* START DOCUMENT TEXT *

When you start there, the answers look quite different.
AI as a Structural Input, Not a Productivity Tool
AI is most commonly framed as a capability that makes legal work faster. Contracts are reviewed more quickly. Research is conducted more efficiently. Documents drafted with less effort. All of this is true, and the productivity gains are real.
But framing AI primarily as a productivity tool understates its significance. The more important effect of AI is not that it speeds up existing work, but that it changes where human expertise genuinely needs to sit.
When AI can handle document review reliably, the question is no longer how to do that work more efficiently. It is whether it should sit with lawyers at all.
This is a structural question, not a technology question. The shift has direct implications:
- How senior time is allocated
- How work is routed and governed
- How the function scales without proportional headcount
A legal function designed with AI as a structural input looks fundamentally different from one where AI is layered onto an existing model.
A Capability-Layered Approach to Legal Design
The most effective legal functions are moving away from thinking of themselves as a team and toward thinking of legal as a system of interconnected capabilities.
Legal work varies in complexity, risk, and volume. It requires different types of expertise, delivered in different ways, at different costs. A capability-based model makes this visible and allows it to be managed deliberately.
- At the top sits the strategy layer, led by the General Counsel, where legal aligns with the business, risk is interpreted commercially, and decisions are made about how legal capability should be deployed across the organisation.
- Beneath this sits the advisory layer: senior counsel providing high-value judgment on complex matters. Their time is finite and consequential. One of the defining characteristics of a well-designed legal function is how effectively this layer is protected from work that does not require it.
- The execution layer forms the operational core – contract negotiation, stakeholder support, day-to-day delivery. In many organisations, this layer absorbs a disproportionate share of the workload, often without the support structures needed to operate at scale.
- That support comes from the legal operations layer, which introduces the workflow governance, external spend management, and decision-relevant data that allow the function to run as a system rather than a collection of individuals.
- Closely linked is the technology and engineering layer – and it is here that I believe the most consequential transformation in legal design is currently taking place. More on this shortly.
Beyond this, flexible resourcing provides scalable capacity, while external counsel is used selectively for specialist expertise, rather than as a default extension of the team.
The Legal Engineer: The Most Underappreciated Role in the Modern Legal Function
If there is one role that is simultaneously the most important for legal functions right now and the least understood by those who lead them, it is the legal engineer.

* END DOCUMENT TEXT *

» **THE TASKS**
**1.** In the passage on legal function design, who leads the strategy layer?
**2.** Name every layer of the capability-based model described in the passage on legal function design.
**3.** Pick up the passage on legal function design after its last sentence and carry it forward.
The listing after this text is unrelated to the work here.

* START SUPPLIED MATERIAL *

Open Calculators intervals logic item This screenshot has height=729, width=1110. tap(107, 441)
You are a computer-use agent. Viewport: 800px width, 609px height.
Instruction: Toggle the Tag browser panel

* END SUPPLIED MATERIAL *

» **RESPONSES IN ORDER**
**1.** The General Counsel

**2.** The strategy layer, the advisory layer, the execution layer, the legal operations layer, and the technology and engineering layer.

**3.**
Writing recently on the subject, Elly Meenan, Legal Operations Engineer at Wordsmith AI, offered a definition that cuts through the noise:
‘A legal engineer maps processes and then builds the solution themselves. Both things.’
That distinction matters. It is not enough to identify inefficiencies or define requirements. Legal engineers work hands-on with tools, designing and implementing systems that are actually used.
Their impact lies in ownership. The work is not done when a workflow functions, it is done when it is adopted.
The role of a legal engineer sits at the intersection of legal context, operational processes, technical architecture, and change management. And its absence is increasingly visible.
Critically, this role does not require a law degree. What it requires is enough legal literacy to understand how lawyers think, what they are afraid of, and why a process that seems straightforward will face resistance. That instinct can be developed. The ability to look at a broken workflow and see what it could become is harder to teach.
This is not a marginal improvement. It is a structural shift.
For any legal department of scale, engineering is no longer optional. It is foundational.
And the pipeline for this role is broader than what most GCs realise. As Elly Meenan of Wordsmith AI identifies, legal engineers enter the profession through three main paths: (1) from legal operations, where the remit has been quietly evolving toward engineering for years, (2) from non-legal backgrounds in product management, software development, and business operations, bringing building skills the legal world has historically lacked, (3) and from law itself, where the analytical instincts that make a good lawyer, interrogating a system, finding its edge cases, asking ‘but what happens when X?’, translate directly into workflow design when applied to tools rather than contracts.
The common thread across all three paths is not a credential. It is a threshold: can you map it, build it yourself, and own it over time? That is what separates legal engineering from legal tool use.
A General Counsel who understands this will hire deliberately for it. Those who do not will continue to wonder why their technology investments underperform.
Right-Sourcing as a Design Decision
Right-sourcing has long been understood as allocating work efficiently. In a modern legal function, it becomes something more fundamental: a design principle.
When AI handles repeatable work that does not require human judgment, and when a legal engineer has designed the systems that route and manage that work, right-sourcing decisions shift from questions of efficiency to questions of design.
- Where does expertise genuinely need to sit?
- What requires continuity and context?
- Where is defensible, experienced decision-making truly necessary?
These are a more useful set of questions. And a capability-layered model that is designed with AI and engineering in mind from the outset is far better positioned to answer them than one that allocates work based on the assumptions of a pre-AI, pre-engineering structure.
From First-Order to Second-Order Thinking
There is a deeper shift happening in how legal work is being understood.
For many years, the dominant focus was first-order improvement: reducing turnaround times, cutting costs, increasing throughput. These were valid priorities when volume was the primary constraint.
That is no longer the constraint.
Most legal teams are still optimising for speed, cost, and throughput, but increasingly, that is the wrong problem to solve. AI has compressed the front end of legal delivery. Drafting, review, and research are faster, more accessible, and increasingly commoditised. In many cases, the analytical and procedural dimensions of legal work are being absorbed by technology.
What remains is judgment, experience, and context.
The demand emerging across matters is not for general capability delivered quickly. It is for precision, highly specific expertise, continuity as situations evolve, and defensible decision-making once the routine work has been removed.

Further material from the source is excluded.